▶ _WHAT IS REQUIRED_
Replace "Screen dimensions" with "Screen size" in the part of the listing that opens with its first line and closes with the line containing "click(27, 321)". Keep everything else the same and leave the pictures out.

Start DATASET

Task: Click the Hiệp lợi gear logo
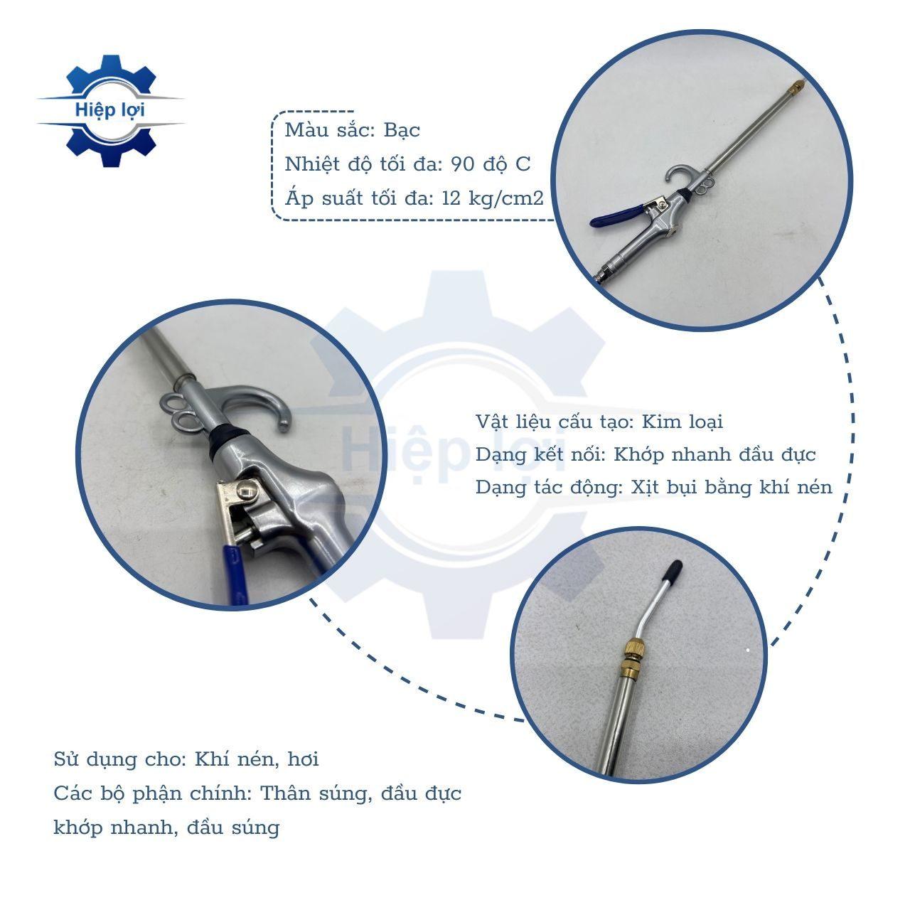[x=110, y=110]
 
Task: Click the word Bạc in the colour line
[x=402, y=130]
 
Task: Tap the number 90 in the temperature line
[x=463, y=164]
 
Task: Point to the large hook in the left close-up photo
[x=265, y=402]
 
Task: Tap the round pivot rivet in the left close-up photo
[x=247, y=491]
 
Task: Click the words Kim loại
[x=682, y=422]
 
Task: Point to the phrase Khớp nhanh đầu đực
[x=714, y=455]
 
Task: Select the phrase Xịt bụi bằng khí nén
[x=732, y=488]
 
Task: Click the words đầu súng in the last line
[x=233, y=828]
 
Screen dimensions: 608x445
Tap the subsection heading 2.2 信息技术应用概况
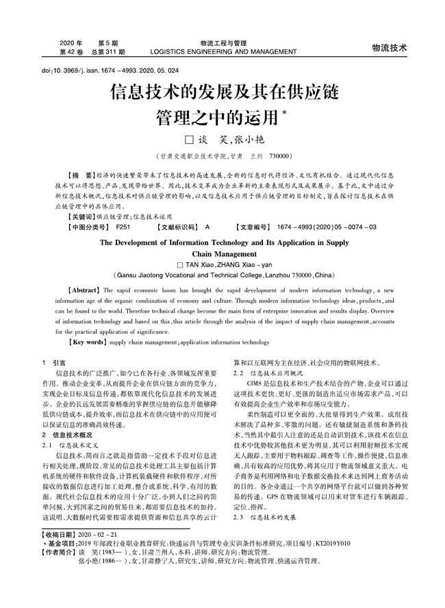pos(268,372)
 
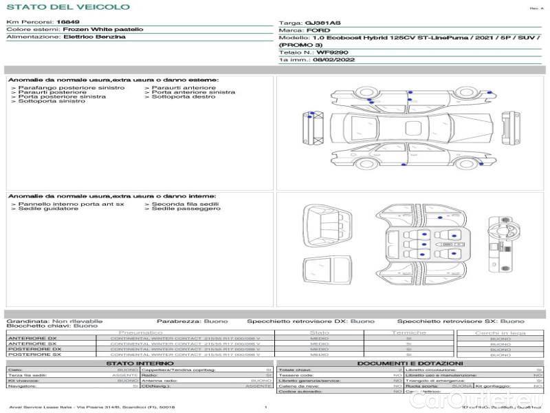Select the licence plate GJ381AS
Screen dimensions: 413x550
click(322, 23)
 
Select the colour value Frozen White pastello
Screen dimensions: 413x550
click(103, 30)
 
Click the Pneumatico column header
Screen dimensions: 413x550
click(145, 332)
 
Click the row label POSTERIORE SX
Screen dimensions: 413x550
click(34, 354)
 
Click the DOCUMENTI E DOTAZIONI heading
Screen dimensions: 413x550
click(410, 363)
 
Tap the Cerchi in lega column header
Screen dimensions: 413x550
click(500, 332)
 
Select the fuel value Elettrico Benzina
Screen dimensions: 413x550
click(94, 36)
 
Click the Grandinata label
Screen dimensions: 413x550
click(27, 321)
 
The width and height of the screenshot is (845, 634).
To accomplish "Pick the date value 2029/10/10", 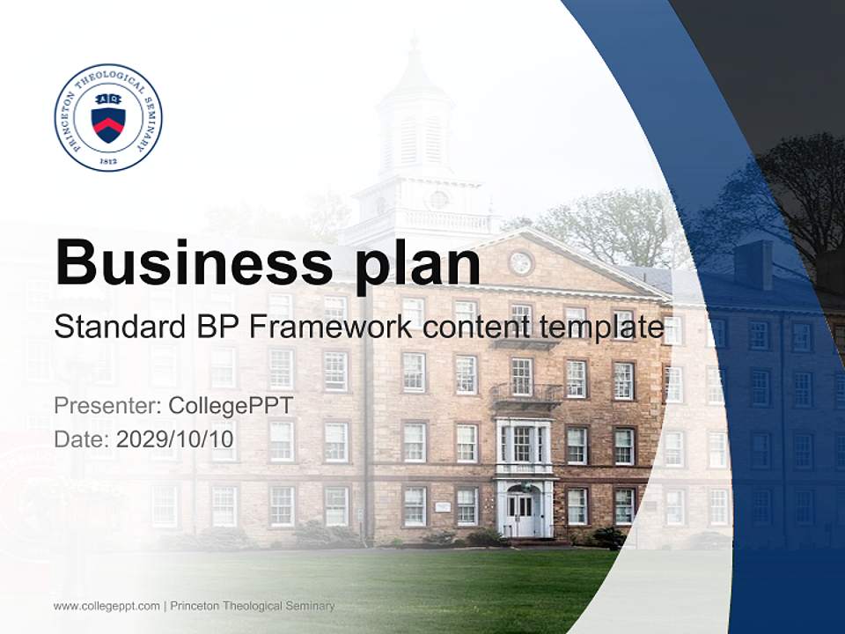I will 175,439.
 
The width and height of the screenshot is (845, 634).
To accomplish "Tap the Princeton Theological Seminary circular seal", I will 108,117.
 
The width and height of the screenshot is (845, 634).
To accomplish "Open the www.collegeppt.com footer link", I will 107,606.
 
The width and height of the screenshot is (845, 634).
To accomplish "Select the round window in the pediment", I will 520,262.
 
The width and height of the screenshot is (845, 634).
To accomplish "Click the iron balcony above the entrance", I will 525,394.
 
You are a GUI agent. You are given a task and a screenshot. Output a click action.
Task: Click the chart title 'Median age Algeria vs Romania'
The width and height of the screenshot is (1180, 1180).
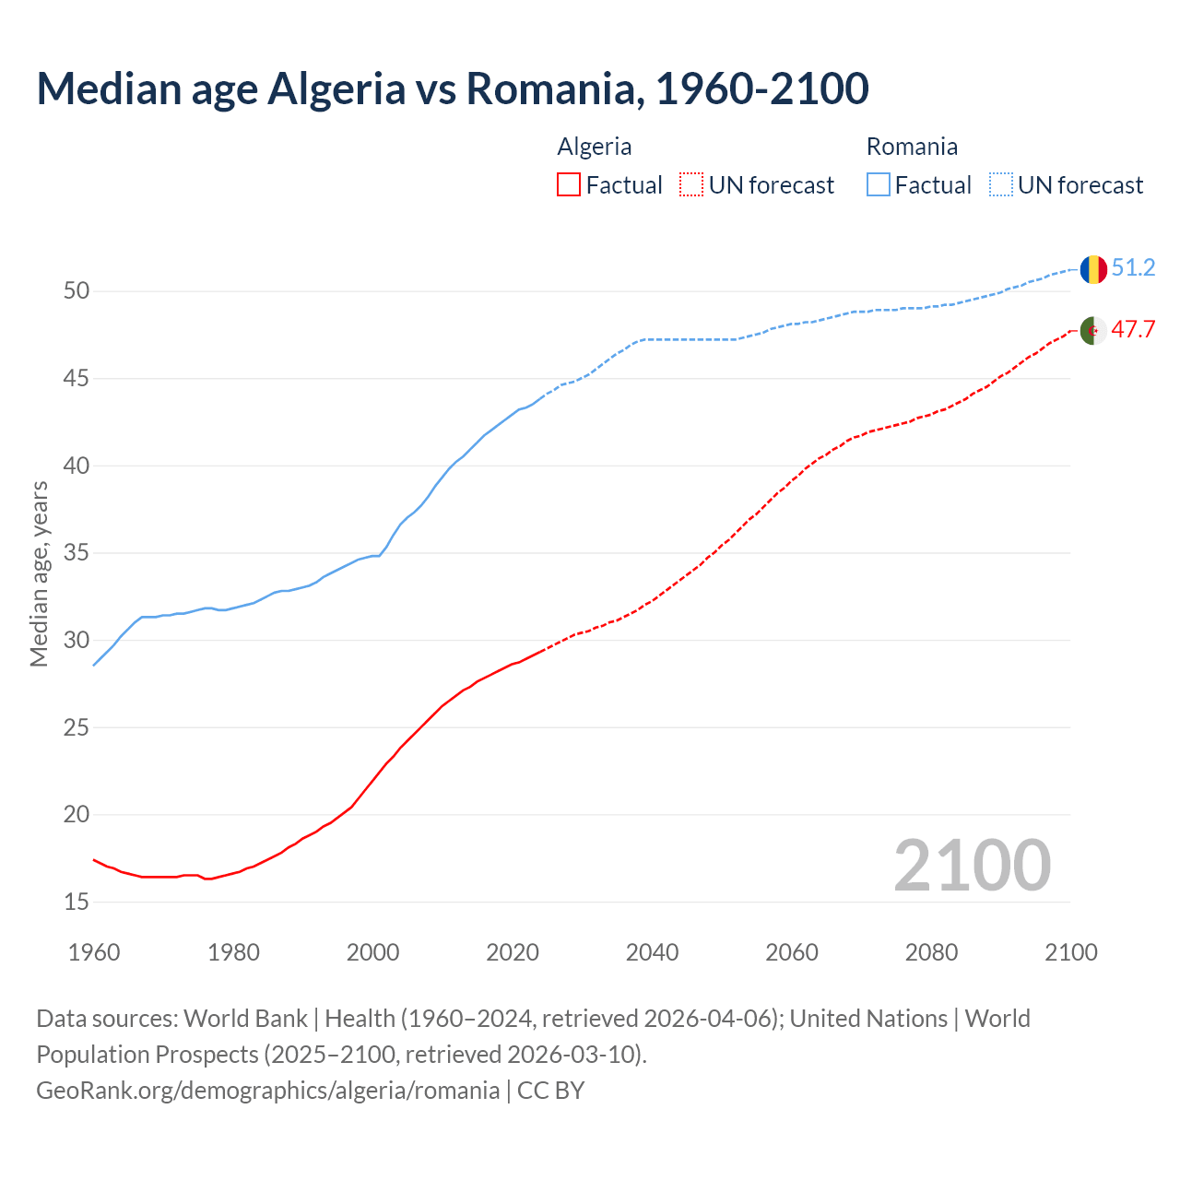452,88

End DATASET

▶ _CORRECT OUTPUT_
Task: Click the Hiệp lợi gear logo
[x=110, y=110]
 
Task: Click the word Bạc in the colour line
[x=402, y=130]
 
Task: Tap the number 90 in the temperature line
[x=463, y=164]
 
Task: Point to the large hook in the left close-up photo
[x=265, y=402]
 
Task: Tap the round pivot rivet in the left close-up photo
[x=247, y=491]
 
Task: Click the words Kim loại
[x=682, y=422]
 
Task: Point to the phrase Khớp nhanh đầu đực
[x=714, y=455]
 
Task: Select the phrase Xịt bụi bằng khí nén
[x=732, y=488]
 
Task: Click the words đầu súng in the last line
[x=233, y=828]
 
Screen size: 608x445
Tap the subsection heading 2.2 信息技术应用概况
pos(268,372)
 
Select the licence plate GJ381AS
Screen size: 413x550
click(322, 23)
 
Select the colour value Frozen White pastello
Screen size: 413x550
click(103, 30)
 
Click the Pneumatico column header
Screen size: 413x550
click(145, 332)
 
Click the row label POSTERIORE SX
Screen size: 413x550
click(34, 354)
 
Click the DOCUMENTI E DOTAZIONI heading
Screen size: 413x550
click(410, 363)
 
Tap the Cerchi in lega column header
Screen size: 413x550
click(500, 332)
 
Select the fuel value Elettrico Benzina
Screen size: 413x550
click(94, 36)
 
Click the Grandinata label
Screen size: 413x550
click(27, 321)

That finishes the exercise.